What this task involves:
Search the data for the string "will" and copy each line where it turns up.
START Study material
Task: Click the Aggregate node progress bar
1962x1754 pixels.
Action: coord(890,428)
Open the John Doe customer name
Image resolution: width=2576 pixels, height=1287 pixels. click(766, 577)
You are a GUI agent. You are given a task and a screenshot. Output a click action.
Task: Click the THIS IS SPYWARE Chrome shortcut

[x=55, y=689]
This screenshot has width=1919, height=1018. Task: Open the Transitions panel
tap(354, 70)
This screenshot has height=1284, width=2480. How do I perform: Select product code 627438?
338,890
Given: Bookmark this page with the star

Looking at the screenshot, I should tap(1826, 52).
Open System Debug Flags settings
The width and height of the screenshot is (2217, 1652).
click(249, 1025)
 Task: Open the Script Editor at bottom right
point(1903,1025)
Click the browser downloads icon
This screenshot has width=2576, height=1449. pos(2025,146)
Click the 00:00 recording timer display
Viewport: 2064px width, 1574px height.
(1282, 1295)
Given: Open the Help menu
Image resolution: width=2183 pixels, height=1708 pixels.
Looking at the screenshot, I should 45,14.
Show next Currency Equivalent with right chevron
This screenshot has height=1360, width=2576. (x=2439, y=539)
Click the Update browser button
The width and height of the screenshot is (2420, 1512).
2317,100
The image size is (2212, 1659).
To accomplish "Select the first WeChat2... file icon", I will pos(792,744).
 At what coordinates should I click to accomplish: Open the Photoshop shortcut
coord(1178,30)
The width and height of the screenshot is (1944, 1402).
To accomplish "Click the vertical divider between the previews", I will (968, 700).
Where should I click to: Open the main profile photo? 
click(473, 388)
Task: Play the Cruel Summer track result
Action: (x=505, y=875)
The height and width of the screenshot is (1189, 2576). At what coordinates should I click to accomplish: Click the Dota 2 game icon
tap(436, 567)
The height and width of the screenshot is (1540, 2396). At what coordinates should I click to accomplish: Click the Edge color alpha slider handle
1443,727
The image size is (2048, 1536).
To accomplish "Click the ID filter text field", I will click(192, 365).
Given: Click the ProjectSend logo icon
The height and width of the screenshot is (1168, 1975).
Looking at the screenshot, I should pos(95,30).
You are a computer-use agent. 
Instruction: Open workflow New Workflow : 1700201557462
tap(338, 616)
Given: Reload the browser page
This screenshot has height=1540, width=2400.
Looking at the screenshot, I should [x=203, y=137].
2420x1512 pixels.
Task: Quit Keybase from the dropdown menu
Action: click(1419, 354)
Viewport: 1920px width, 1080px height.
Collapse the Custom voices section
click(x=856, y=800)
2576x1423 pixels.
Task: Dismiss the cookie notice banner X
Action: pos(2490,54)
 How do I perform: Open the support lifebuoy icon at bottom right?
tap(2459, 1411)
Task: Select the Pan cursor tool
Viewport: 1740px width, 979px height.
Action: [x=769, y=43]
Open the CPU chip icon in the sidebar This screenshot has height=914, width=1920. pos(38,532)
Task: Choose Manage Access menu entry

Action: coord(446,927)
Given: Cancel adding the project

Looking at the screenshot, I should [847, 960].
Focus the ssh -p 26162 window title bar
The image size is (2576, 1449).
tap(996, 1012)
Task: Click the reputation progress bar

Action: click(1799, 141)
END Study material
Exercise response:
To accomplish "Select the first WeChat2... file icon", I will pos(792,744).
To accomplish "Click the vertical divider between the previews", I will (968, 700).
To accomplish "Click the ID filter text field", I will click(192, 365).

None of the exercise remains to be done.